Je n’ai pas l’intention de provoquer en notre faveur un attendrissement de l’opinion. Ce serait oiseux et je manquerais de dignité. Je me contente de demander aux Juifs s’il est vrai que, dans les pays où nous habitons en nombre, la situation des avocats, des médecins, des ingénieurs, des professeurs et des employés de toute espèce, appartenant à notre race, devienne de plus en plus insupportable ? S’il est vrai que toute notre classe moyenne soit gravement menacée ? S’il est vrai que toutes les passions de la populace soient excitées contre nos riches ? S’il est vrai que notre prolétariat souffre plus durement que tout autre ?

Je crois que la pression est générale. Dans les couches sociales supérieures des Juifs, elle produit un malaise ; dans les couches moyennes, c’est comme une pénible suffocation ; dans les couches inférieures, c’est le désespoir sans phrases. Il est de fait que la situation est partout la même, et qu’elle se résume dans le classique cri berlinois : « Que les Juifs décampent ! » (Juden raus ! )

J’énoncerai donc la question juive sous sa forme la plus concise : Nous faut-il déjà « décamper » ? Et où aller ? Ou bien : Pouvons-nous encore rester ? Et combien de temps ?

Résolvons tout d’abord cette seconde question. Pouvons-nous espérer des temps meilleurs, prendre patience, attendre avec résignation que les princes et les peuples de la terre reviennent à des dispositions plus favorables à notre égard ? Je dis que nous ne pouvons attendre aucun revirement d’opinion. Pourquoi ? Les princes — en admettant que leurs sympathies nous soient acquises au même titre qu’elles le sont aux autres citoyens — ne sauraient nous protéger, car ils endosseraient la haine vouée aux Juifs, s’ils nous témoignaient trop de bienveillance. Trop de bienveillance veut dire naturellement une bienveillance moindre que celle à laquelle peut prétendre un citoyen d’une nationalité quelconque.

Les peuples chez lesquels habitent des Juifs sont, sans exception, ouvertement ou honteusement antisémites.

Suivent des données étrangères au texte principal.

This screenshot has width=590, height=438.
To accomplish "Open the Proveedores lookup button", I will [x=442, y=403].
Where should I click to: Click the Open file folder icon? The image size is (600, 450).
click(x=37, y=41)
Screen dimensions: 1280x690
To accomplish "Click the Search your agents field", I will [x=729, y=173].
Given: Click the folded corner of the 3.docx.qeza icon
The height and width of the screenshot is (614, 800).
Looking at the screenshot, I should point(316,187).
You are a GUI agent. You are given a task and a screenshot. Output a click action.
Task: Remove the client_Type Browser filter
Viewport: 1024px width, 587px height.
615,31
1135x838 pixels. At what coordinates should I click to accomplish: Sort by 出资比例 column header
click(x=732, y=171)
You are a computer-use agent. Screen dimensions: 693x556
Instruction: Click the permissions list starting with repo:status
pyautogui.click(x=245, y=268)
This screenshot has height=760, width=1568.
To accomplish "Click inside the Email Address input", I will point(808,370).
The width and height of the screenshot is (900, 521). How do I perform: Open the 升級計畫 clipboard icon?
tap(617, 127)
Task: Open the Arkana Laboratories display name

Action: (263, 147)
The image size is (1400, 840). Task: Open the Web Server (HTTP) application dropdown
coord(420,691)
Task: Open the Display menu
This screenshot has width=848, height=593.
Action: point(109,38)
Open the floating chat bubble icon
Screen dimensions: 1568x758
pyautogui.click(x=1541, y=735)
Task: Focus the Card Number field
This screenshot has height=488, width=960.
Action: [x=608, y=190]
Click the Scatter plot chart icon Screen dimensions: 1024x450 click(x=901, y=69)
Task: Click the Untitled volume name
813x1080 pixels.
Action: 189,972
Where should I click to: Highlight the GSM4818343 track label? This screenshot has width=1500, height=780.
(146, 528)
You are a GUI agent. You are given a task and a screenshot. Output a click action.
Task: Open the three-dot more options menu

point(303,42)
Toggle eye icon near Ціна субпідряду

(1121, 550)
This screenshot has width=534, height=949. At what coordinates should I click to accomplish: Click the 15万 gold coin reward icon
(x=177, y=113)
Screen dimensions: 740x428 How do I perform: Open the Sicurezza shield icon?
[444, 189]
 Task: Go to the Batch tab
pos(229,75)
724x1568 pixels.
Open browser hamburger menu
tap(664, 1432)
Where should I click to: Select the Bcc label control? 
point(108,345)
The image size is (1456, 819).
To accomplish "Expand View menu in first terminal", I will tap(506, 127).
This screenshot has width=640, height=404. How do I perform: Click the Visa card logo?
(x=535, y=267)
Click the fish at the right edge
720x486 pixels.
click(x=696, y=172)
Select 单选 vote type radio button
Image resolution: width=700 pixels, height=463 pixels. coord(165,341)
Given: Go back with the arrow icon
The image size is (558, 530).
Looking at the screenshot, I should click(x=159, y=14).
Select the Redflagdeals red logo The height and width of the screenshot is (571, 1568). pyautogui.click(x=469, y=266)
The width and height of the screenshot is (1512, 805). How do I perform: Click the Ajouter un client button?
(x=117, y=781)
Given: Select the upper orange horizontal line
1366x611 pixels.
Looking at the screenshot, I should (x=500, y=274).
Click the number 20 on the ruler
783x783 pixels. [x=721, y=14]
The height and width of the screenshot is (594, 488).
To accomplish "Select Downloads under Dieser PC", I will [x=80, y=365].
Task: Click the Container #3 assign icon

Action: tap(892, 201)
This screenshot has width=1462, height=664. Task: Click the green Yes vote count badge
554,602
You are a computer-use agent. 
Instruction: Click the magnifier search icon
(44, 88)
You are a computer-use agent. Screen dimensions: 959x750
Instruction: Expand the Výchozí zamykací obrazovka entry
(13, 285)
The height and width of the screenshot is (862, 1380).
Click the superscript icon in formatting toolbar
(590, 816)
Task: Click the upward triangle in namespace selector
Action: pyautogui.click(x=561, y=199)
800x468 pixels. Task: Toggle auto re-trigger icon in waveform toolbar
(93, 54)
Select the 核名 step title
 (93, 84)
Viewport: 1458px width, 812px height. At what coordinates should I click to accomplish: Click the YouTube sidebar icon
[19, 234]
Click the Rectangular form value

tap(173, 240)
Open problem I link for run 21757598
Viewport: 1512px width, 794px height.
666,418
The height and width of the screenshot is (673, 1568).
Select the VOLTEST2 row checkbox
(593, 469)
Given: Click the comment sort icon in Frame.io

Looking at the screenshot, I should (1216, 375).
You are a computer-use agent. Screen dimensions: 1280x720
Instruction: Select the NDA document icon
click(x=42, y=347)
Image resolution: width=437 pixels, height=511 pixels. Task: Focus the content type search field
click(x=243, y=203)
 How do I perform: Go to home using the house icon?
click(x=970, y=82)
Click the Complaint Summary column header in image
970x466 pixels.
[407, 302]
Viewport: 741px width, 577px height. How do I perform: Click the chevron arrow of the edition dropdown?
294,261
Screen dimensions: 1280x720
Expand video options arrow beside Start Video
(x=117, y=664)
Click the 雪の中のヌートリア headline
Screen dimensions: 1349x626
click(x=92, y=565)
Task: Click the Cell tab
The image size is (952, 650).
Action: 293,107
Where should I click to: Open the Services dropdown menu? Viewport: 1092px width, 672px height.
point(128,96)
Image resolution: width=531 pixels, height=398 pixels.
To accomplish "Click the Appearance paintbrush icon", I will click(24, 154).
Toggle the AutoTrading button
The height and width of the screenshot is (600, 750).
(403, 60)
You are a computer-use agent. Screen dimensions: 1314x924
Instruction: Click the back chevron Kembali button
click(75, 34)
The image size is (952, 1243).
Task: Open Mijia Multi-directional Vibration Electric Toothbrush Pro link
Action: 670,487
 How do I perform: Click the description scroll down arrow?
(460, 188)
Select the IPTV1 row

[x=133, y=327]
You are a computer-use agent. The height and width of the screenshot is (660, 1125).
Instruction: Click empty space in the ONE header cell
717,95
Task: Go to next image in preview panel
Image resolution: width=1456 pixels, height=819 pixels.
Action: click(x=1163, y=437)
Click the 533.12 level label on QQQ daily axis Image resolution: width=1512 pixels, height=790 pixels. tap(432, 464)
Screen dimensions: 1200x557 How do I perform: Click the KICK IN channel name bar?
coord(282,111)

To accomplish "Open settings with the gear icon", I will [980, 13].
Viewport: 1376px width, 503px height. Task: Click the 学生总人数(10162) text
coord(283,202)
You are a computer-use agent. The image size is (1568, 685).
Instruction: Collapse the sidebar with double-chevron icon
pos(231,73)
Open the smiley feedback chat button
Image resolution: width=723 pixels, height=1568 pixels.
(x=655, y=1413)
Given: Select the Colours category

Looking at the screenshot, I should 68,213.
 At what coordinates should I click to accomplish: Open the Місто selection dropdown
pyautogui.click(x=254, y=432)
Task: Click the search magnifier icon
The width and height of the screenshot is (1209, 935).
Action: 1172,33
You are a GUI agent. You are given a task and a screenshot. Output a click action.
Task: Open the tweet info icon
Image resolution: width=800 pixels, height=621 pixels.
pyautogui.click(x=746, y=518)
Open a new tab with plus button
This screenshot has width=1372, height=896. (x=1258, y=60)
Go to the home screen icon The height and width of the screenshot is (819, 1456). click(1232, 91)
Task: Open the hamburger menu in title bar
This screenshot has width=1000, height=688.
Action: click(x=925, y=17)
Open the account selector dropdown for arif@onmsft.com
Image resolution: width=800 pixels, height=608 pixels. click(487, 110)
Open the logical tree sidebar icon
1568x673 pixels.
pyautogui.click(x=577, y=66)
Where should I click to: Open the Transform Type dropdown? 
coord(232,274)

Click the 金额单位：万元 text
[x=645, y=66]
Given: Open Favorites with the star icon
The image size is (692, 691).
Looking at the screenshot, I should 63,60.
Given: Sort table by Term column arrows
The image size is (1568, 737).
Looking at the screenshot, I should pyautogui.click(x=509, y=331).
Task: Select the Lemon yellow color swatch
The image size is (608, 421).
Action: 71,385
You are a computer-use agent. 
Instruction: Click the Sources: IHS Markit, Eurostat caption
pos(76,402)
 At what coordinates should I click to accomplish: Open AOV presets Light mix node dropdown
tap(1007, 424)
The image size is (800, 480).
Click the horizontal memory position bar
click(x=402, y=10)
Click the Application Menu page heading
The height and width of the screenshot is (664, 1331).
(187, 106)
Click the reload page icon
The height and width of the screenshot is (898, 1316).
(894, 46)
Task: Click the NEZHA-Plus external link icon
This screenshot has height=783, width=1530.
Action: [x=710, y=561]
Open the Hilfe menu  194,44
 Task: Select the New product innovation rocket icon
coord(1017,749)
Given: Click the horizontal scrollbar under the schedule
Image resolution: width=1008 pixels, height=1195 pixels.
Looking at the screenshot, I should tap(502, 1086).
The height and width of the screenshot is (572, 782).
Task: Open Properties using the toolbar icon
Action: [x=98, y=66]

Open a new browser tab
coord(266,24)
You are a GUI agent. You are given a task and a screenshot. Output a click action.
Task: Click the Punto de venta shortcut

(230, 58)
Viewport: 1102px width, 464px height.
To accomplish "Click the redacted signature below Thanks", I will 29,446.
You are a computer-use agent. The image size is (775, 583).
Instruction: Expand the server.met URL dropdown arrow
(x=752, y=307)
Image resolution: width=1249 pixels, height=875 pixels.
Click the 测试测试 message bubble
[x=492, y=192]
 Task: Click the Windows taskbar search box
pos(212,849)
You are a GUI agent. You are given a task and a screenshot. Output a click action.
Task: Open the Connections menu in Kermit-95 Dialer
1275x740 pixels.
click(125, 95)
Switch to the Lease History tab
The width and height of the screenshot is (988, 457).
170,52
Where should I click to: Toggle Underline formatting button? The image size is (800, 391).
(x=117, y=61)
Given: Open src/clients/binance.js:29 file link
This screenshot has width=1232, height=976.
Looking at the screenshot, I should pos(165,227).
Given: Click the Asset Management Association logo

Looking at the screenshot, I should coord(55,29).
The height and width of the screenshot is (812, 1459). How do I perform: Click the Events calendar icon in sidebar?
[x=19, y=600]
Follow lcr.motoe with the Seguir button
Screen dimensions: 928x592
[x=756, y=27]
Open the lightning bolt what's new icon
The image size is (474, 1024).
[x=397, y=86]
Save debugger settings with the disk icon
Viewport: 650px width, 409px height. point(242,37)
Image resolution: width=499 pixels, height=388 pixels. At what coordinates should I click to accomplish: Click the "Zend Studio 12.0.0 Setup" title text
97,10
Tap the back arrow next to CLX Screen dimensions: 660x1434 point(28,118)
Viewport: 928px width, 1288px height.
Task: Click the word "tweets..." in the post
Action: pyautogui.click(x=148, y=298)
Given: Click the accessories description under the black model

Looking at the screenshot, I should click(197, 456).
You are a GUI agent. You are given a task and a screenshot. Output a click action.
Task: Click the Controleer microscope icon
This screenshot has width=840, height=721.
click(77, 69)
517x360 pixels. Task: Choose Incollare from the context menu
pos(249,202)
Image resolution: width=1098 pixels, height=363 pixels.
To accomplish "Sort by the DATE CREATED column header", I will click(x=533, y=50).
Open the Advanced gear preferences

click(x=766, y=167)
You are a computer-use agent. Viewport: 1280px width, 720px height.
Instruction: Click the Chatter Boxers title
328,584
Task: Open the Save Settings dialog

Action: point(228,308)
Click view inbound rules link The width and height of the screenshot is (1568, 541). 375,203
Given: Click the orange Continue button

Le peuple n’a pas et ne peut pas avoir la compréhension historique. Il ne sait pas que les nations européennes doivent payer à présent les péchés du moyen âge. Nous sommes ce qu’on nous a faits dans le ghetto. Nous avons sans aucun doute acquis une supériorité dans les affaires d’argent, parce qu’on nous y a confinés au cours du moyen âge. Maintenant, le même fait se reproduit. On nous pousse à nouveau au trafic de l’argent, qui, présentement, s’appelle la Bourse, en nous fermant toutes les autres branches d’industrie. Mais le fait d’être dans la Bourse deviendra pour nous une nouvelle source de mépris. De plus, nous produisons incessamment des intelligences moyennes qui demeurent sans débouchés, et qui, par cela même, constituent un danger social, au même titre que les fortunes grandissantes. Les Juifs cultivés et sans fortune vont tous aujourd’hui naturellement vers le socialisme. La bataille sociale devrait donc, en tout cas, être livrée sur notre dos, puisque nous nous trouvons, aussi bien dans le camp capitaliste que dans le camp socialiste, sur les points les plus exposés.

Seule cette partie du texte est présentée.